▸ What you are asked to do: Set down exactly the first line of the entries and every line after it, through the line with "Click Armen 3-treatment price € 550,00".
Start of Records to process
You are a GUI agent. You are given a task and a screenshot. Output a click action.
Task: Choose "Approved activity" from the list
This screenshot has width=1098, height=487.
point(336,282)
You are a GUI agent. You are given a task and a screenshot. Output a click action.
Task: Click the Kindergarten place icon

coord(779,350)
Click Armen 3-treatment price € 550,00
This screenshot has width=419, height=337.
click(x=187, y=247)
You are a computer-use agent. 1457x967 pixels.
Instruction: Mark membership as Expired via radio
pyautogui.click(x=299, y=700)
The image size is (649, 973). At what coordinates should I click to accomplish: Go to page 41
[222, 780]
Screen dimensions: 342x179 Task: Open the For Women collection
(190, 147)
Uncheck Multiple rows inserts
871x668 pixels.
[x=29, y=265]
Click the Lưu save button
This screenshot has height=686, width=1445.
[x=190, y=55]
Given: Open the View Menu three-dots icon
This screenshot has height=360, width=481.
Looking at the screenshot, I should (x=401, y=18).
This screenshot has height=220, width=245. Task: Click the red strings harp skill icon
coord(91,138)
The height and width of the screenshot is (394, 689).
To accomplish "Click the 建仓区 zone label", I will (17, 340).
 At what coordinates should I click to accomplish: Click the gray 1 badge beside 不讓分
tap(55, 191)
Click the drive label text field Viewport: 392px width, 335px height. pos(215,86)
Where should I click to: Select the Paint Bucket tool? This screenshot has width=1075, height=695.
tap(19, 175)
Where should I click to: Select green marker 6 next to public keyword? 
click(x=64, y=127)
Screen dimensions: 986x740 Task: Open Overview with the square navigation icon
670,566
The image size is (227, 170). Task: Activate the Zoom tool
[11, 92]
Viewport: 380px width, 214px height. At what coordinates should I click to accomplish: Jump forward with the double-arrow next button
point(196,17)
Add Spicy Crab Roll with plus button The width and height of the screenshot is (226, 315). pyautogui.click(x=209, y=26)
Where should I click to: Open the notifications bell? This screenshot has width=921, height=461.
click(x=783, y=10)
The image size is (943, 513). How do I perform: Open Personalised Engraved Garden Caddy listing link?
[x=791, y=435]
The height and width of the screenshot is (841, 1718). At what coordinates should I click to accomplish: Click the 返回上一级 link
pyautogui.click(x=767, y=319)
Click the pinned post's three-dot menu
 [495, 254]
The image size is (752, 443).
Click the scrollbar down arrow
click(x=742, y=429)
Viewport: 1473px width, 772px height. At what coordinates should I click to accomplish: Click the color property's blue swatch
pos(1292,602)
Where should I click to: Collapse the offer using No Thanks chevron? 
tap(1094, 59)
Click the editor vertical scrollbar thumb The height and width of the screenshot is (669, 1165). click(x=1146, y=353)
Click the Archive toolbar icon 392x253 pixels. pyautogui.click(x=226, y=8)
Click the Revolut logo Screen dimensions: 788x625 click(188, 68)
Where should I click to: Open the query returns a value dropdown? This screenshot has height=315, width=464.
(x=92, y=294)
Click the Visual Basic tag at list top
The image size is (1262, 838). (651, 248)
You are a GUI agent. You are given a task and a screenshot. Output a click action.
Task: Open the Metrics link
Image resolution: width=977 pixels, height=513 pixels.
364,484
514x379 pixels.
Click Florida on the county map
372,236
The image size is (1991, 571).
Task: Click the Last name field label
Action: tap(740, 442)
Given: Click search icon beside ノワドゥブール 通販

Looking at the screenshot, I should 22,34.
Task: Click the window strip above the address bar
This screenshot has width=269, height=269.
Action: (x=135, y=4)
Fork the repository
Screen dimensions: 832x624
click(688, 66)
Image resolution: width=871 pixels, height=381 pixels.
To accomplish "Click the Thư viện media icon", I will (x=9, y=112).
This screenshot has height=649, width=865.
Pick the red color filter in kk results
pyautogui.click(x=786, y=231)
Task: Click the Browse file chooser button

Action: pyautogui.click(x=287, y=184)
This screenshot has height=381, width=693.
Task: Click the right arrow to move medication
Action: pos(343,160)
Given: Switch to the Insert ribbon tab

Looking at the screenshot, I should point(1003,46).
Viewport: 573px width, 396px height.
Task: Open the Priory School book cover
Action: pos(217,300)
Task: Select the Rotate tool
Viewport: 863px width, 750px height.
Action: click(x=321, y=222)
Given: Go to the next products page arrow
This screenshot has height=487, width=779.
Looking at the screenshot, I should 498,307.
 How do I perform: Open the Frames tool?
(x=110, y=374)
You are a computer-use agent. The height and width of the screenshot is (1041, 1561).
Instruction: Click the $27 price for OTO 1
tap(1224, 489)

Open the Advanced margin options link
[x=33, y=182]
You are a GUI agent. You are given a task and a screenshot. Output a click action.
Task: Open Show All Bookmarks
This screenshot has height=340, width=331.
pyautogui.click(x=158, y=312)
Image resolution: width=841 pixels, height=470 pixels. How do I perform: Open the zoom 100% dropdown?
End of Records to process
▸ Written answer:
You are a GUI agent. You are given a task and a screenshot. Output a click action.
Task: Choose "Approved activity" from the list
This screenshot has width=1098, height=487.
point(336,282)
You are a GUI agent. You are given a task and a screenshot. Output a click action.
Task: Click the Kindergarten place icon

coord(779,350)
Click Armen 3-treatment price € 550,00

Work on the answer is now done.